A life turned around
If you visit the Bournemouth HealthBus on a Thursday morning, you’ll probably meet Vasco De Oliveira. He’s a support worker for Michael House, which provides accommodation for homeless and vulnerable people.
Vasco brings plenty of smiles and positive energy. He’s a truly inspiring character, having experienced homelessness and addiction. Now six years clean, Vasco happily devotes his life to helping others.
A new life in England
When Vasco first arrived in this country 24 years ago, he came for treatment. He’d become addicted to heroin and cocaine back in his native Portugal, and attended a rehab centre in Bournemouth.
The treatment (based on the 12 Steps) worked. So Vasco got on with his new life in England, thinking that going back home to Lisbon would result in the same situation as before. This new start seemed the best way to change his life.
After a year clean, Vascco got a job in a nightclub, an environment he thought he’d enjoy. But after a month he started drinking again and a couple of months later he started taking drugs, thinking he could control it.

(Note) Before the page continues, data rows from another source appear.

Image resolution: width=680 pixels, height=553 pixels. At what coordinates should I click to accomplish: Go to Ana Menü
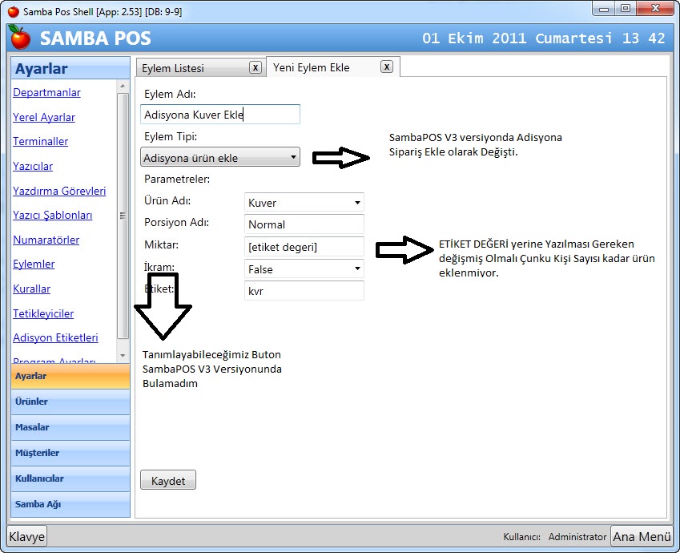[x=641, y=536]
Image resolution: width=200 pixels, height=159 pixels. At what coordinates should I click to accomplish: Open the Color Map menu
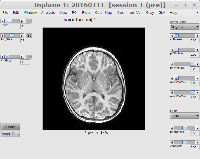[x=103, y=13]
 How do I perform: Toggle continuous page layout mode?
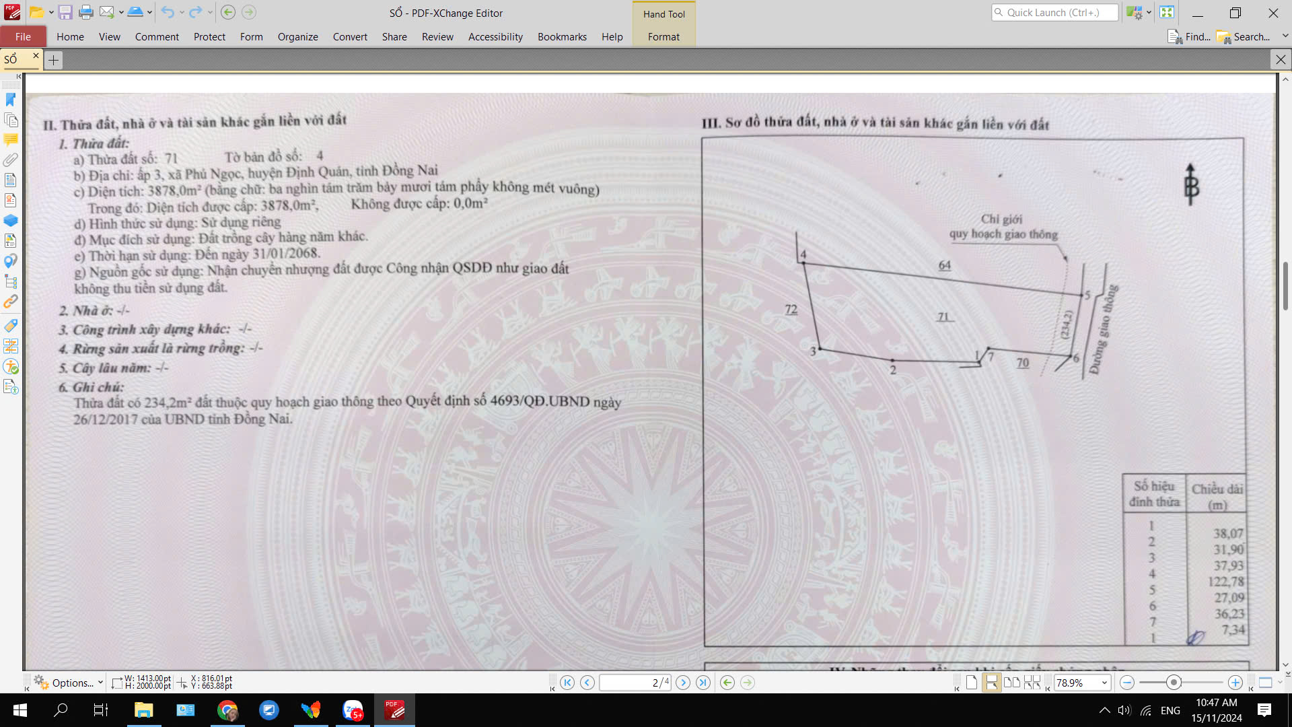point(991,683)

At this point he met his wife, one of several relationships. But when they broke up Vasco became depressed, stopped working and started drinking more.

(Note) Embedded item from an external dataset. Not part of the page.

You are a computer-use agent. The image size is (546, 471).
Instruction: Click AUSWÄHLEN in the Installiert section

A pattern emerged over the next 20 years or so as Vasco had three children with three different people. “In my head I was doing alright” Vasco explains, “But I would go into a relationship, it would go wrong, and I’d go into another. I kept doing the same thing expecting different results!”

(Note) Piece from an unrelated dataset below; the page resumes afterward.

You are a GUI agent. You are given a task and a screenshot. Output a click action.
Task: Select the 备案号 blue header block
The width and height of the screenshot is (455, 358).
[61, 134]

About eight years ago Vasco got back into his drugs of choice, heroin and cocaine. His third significant relationship came to an end, and after being arrested he was left homeless. “Everything was lost and there was nowhere to go” he remembers.
Vasco tried Shelter Dorset and was immediately booked in for an assessment at Michael House. Fortunately, they were able to accept him straight away.
Recovery at Michael House
Michael House is a ‘dry’ house, which means it’s drug and alcohol free. Vasco was ready to make that change, but there were many challenges, including sharing a room (something he’d not done since military service in Portugal!). He followed the 12 Step Programme and started to connect with people at church.
Vasco had an inspirational support worker at Michael House who was an ex-addict himself. He mentored Vasco and helped in many different ways.
Applying the 12 Steps every day is important to Vasco and he recommends these principles for anyone, whether recovering from addiction or not.
After living in Michael House for two years, Vasco was offered a job as a support worker. He’s also a handyman, being an electrician by trade, and a cook.
“I now have a full-time job, a car and I can pay my bills” says Vasco. “It didn’t seem possible six years ago.” Another major change is staying single.
Working with the Bournemouth HealthBus
What does Vasco think of the HealthBus? “It’s definitely a very good service” he says. At the time we spoke, there were three people at Michael House who had arrived through the HealthBus, all of whom were doing well.
“I can use my life experiences to help people” Vasco tells us. “I’m in the right job. My main purpose now is to help people – one day at a time.”